My dream home is one that Joe and I saw at a museum in Marietta, Ohio. It was a historical home that the museum had move to their property & furnished as it would have looked back in that time period. The home was very sparsely furnished. No excess of any kind! The main room of the home was the kitchen which also contained the dining table. You could see in this home that the heart of the home was the kitchen. It was the place where the family congregated. Our home will be the same. Other than bedrooms & a combination bath/laundry room, the home will have one large room that will serve as a kitchen, dining area, and family room.
With our plans to be off-grid, there is so much that we will not need. Our lives are focused around our Lord, our family and homestead - in that order. We don't need a TV or other distractions that take our attention away from those things. The only thing of the modern technonology that will remain in the home will be the computer. Sound like a contradiction? Not really. The computer offers us a means to stay in touch with others, a way of researching, and a way to earn a bit of extra money for the family. Because it serves to meet some needs for the family, it will remain. We just don't allow it to become a distracton or a main focus in our lives.
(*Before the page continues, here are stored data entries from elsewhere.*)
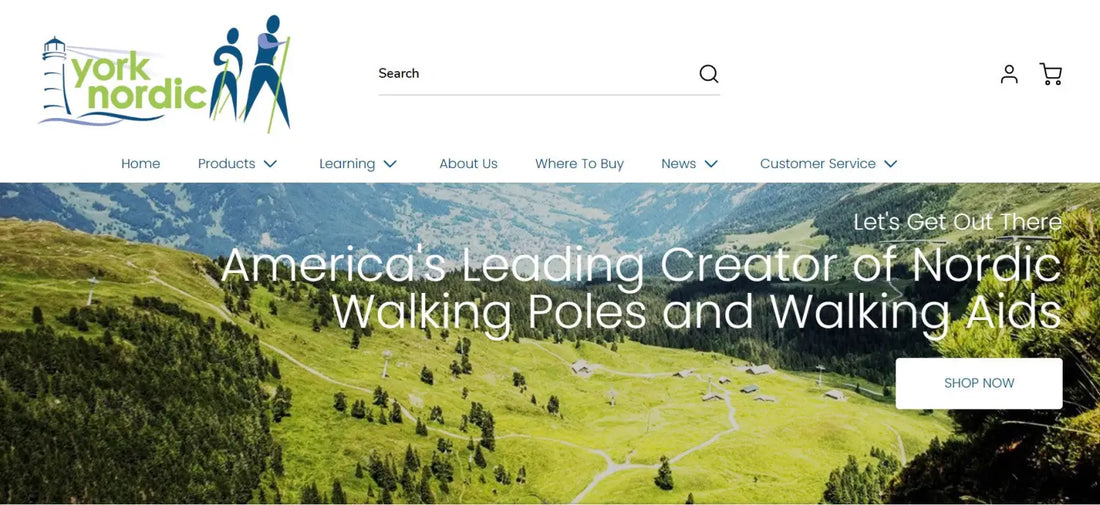Click the SHOP NOW button
This screenshot has height=505, width=1100.
click(x=979, y=383)
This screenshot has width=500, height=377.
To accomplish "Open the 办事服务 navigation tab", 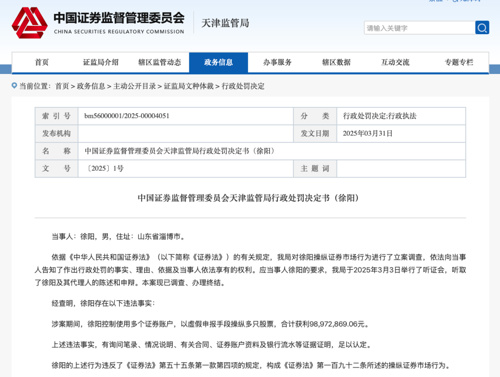I will 277,62.
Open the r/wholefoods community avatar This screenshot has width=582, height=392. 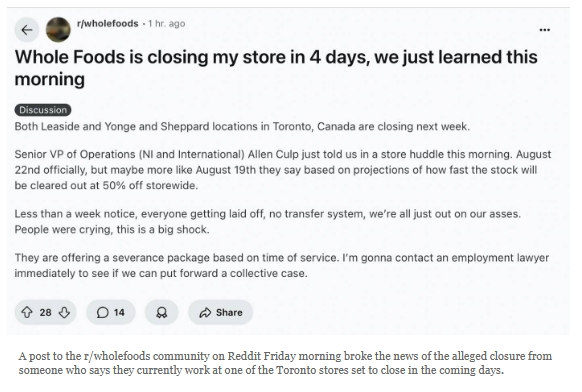58,30
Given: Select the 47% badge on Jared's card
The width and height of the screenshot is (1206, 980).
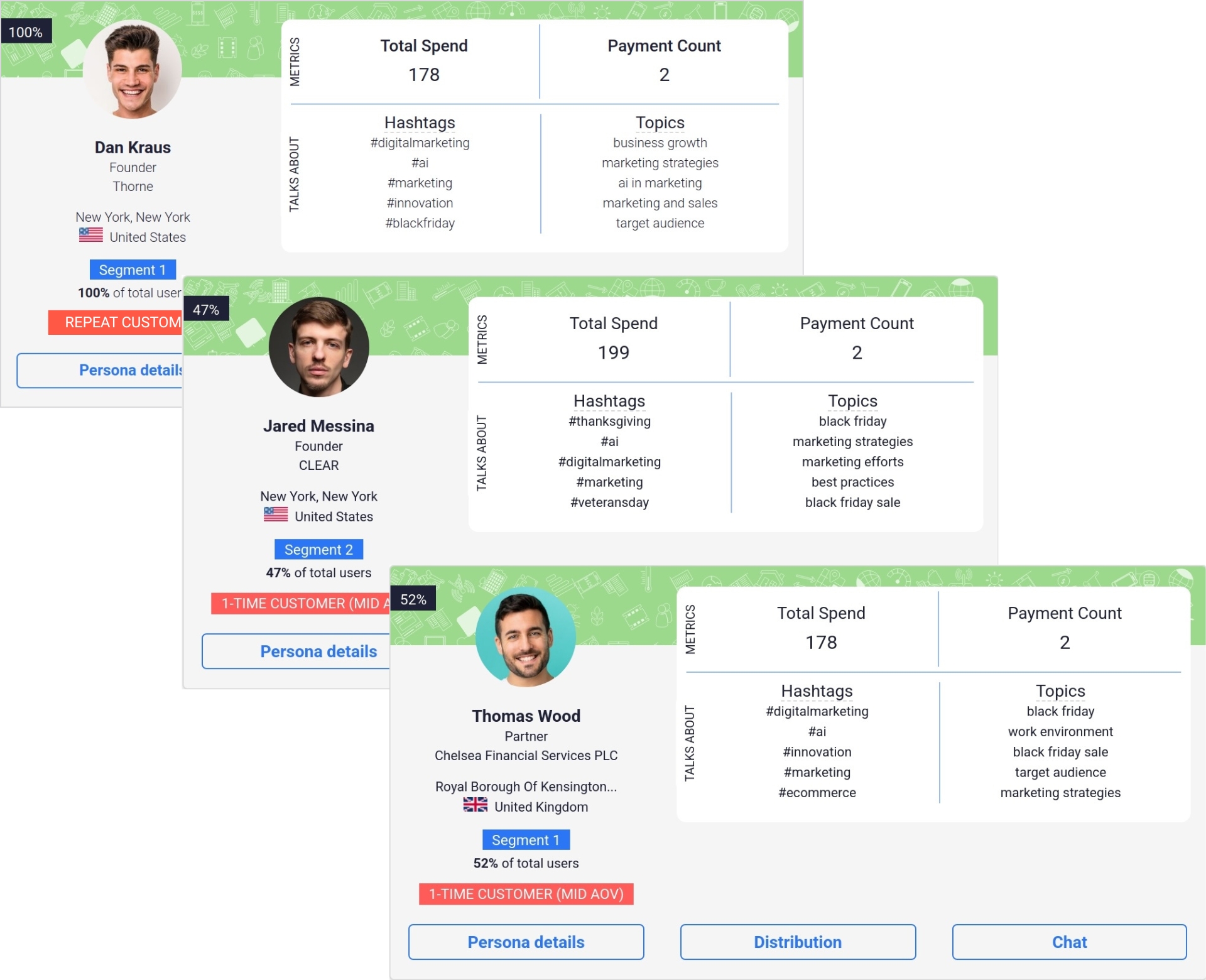Looking at the screenshot, I should [x=207, y=309].
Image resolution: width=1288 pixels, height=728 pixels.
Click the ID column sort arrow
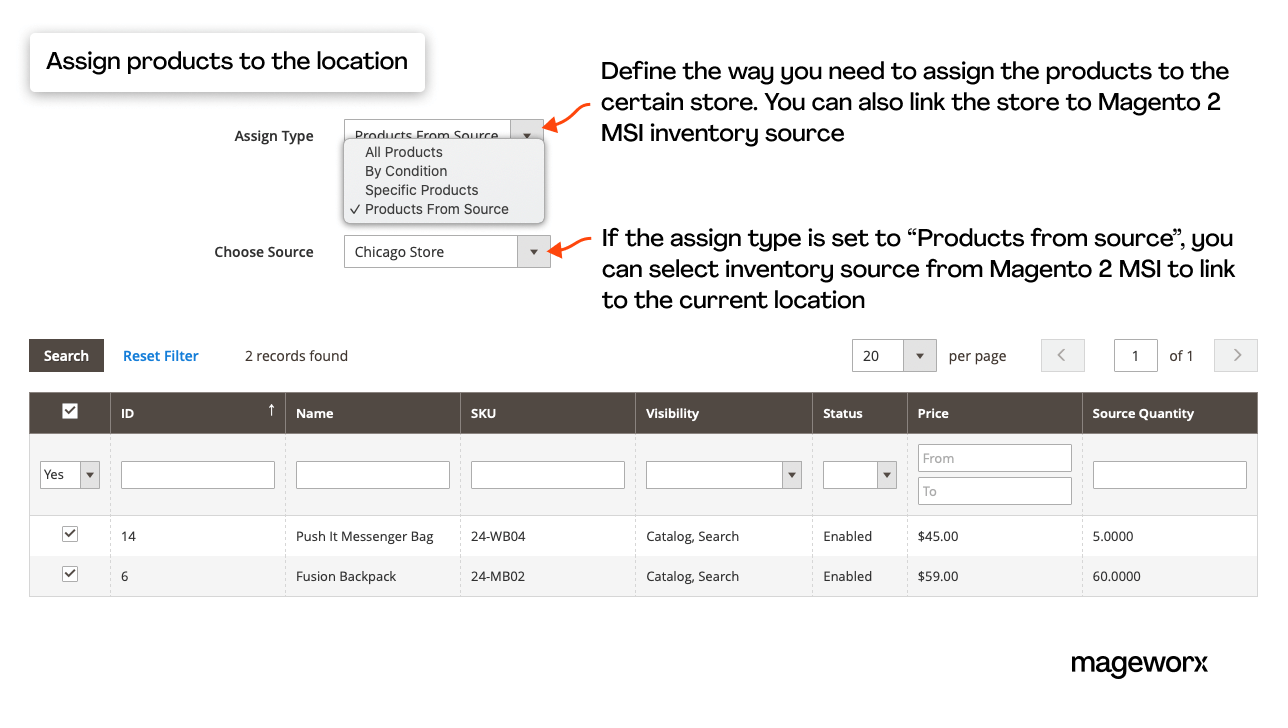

I am redoubling my efforts to find the things we will need when off-grid. I am especially looking for a treadle sewing machine so that I may be able to continue sewing for the family. There are a couple of other items that I am looking for, such as a Dazey butter churn, that would make things easier but they will come in time.
I am so grateful to the Lord for giving us the knowledge to be able to make the transition to living an off-grid lifestyle. The work is such a blessing. It is so amazing to realise just how much of what society teaches us is essential is actually unnecesary to our lives and well-being.